Report every line of the listing below in which the string "computer" appears.

*-*-*

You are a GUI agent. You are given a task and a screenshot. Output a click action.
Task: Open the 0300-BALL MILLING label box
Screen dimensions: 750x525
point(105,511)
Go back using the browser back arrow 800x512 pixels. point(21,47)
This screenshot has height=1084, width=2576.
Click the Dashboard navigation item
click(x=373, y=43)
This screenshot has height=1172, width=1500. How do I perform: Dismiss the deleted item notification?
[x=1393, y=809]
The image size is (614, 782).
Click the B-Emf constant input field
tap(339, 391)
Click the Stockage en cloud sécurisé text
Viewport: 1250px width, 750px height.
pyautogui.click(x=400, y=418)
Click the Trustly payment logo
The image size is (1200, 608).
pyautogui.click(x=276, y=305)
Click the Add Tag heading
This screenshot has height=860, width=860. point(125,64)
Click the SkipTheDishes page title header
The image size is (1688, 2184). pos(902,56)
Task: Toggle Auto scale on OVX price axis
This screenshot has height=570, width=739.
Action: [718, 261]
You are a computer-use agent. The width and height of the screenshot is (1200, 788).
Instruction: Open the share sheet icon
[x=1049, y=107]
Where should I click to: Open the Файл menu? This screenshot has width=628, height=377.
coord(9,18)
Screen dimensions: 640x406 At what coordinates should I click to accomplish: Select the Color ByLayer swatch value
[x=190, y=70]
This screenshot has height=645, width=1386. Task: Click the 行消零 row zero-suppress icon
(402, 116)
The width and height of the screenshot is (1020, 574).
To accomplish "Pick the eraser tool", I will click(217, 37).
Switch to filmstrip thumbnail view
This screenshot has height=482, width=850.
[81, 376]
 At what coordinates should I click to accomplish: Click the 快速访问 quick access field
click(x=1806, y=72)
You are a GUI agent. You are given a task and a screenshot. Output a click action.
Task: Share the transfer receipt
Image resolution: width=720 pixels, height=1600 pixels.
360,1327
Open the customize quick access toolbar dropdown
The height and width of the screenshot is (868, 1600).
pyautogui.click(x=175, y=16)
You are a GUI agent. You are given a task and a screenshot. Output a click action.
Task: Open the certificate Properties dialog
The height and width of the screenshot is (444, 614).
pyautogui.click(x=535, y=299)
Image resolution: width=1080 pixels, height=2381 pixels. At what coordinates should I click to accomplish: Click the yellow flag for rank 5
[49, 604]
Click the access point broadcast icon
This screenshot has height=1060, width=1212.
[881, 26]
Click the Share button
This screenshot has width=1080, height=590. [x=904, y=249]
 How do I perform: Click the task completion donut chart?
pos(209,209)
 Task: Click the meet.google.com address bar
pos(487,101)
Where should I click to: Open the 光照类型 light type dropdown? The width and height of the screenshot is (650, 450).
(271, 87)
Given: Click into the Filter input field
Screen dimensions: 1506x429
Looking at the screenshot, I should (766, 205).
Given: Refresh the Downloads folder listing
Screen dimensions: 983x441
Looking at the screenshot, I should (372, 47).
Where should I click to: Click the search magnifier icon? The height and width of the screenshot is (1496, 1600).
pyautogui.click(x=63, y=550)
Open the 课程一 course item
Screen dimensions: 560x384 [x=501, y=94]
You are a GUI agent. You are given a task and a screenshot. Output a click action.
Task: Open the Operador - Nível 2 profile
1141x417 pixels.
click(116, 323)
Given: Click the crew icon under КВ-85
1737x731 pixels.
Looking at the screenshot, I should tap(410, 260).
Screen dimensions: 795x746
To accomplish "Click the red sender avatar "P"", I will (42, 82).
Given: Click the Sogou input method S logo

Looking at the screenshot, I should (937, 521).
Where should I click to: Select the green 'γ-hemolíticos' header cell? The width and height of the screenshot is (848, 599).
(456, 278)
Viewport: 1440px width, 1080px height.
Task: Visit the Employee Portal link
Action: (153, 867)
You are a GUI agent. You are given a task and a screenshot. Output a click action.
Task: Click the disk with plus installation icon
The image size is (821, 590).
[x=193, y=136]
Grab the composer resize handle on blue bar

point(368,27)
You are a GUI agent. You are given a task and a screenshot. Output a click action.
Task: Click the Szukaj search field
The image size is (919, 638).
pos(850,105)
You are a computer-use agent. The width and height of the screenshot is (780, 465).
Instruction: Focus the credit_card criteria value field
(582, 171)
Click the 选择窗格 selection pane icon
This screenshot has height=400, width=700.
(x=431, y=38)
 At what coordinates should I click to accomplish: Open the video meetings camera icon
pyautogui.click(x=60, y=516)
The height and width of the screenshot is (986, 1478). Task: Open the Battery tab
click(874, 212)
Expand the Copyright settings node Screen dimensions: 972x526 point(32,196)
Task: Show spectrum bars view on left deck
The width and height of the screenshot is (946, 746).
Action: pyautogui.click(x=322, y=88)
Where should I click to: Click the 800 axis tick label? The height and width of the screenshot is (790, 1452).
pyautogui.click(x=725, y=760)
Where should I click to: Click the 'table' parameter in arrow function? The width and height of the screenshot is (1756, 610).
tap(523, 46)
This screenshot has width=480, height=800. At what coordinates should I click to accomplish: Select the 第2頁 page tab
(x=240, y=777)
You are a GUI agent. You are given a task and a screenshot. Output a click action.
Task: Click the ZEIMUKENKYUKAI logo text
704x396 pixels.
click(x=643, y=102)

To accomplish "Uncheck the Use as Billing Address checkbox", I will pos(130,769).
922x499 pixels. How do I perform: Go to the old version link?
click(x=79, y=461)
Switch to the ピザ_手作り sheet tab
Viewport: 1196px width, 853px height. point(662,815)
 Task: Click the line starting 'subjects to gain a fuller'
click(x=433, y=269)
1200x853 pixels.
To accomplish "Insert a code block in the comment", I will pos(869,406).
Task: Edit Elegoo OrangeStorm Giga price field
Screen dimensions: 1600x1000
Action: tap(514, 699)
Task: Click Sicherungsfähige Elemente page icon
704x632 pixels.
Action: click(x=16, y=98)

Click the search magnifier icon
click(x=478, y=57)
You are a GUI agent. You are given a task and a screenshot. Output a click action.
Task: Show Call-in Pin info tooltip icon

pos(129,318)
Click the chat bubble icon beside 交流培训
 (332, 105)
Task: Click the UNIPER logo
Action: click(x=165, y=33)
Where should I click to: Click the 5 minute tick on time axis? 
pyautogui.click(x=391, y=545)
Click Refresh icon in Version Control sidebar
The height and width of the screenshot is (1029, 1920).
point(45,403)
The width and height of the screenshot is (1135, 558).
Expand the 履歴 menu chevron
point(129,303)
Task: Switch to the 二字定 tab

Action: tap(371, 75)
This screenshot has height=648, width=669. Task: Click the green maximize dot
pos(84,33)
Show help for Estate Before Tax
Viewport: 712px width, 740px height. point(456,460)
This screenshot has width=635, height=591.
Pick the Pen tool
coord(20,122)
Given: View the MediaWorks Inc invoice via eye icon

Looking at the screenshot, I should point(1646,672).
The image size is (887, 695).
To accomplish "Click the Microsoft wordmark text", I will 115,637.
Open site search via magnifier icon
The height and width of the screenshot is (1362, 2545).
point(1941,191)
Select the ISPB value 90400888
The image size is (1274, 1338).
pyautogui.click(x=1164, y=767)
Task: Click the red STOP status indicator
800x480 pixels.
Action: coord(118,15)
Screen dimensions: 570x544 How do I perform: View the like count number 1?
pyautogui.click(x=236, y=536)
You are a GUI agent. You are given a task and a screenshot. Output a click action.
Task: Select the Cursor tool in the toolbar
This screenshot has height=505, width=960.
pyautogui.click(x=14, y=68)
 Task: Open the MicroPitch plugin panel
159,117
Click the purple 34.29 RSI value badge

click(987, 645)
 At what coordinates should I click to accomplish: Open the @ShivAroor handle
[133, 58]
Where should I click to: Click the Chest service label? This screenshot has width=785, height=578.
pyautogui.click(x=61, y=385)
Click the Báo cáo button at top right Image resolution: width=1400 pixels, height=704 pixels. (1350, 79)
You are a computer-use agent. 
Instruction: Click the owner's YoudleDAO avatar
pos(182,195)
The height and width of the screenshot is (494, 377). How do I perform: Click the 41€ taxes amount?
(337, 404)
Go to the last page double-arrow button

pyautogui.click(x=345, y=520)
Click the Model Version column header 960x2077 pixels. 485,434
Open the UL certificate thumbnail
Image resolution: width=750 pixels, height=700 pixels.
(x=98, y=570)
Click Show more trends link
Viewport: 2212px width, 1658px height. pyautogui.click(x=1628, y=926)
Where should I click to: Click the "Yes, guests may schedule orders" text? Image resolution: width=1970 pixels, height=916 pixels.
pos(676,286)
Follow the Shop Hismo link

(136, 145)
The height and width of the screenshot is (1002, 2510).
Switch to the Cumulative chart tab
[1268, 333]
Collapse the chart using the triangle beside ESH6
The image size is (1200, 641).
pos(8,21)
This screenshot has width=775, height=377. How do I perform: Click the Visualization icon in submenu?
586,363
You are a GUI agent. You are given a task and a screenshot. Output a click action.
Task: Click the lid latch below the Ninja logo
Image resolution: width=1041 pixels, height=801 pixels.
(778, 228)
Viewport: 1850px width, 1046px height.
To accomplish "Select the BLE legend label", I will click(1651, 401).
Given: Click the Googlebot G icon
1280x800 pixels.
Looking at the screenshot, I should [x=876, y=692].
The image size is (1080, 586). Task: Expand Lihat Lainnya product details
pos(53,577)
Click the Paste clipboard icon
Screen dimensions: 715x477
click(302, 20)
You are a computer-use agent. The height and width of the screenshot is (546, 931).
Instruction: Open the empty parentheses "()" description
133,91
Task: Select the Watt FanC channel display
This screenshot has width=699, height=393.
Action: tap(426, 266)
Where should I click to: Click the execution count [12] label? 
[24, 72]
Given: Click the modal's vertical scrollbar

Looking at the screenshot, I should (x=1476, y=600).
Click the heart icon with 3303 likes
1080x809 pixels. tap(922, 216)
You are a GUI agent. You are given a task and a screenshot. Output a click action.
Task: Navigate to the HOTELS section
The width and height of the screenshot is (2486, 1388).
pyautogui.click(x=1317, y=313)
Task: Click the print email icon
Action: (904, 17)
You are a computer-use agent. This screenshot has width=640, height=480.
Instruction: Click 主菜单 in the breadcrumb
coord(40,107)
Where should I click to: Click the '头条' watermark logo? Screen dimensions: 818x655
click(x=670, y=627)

*-*-*

RESPONSE TO THIS TASK
You are a computer-use agent. The width and height of the screenshot is (1200, 788).
You are a computer-use agent. The width and height of the screenshot is (780, 465).
You are a computer-use agent. 
You are a computer-use agent. The height and width of the screenshot is (546, 931).
You are a computer-use agent. This screenshot has width=640, height=480.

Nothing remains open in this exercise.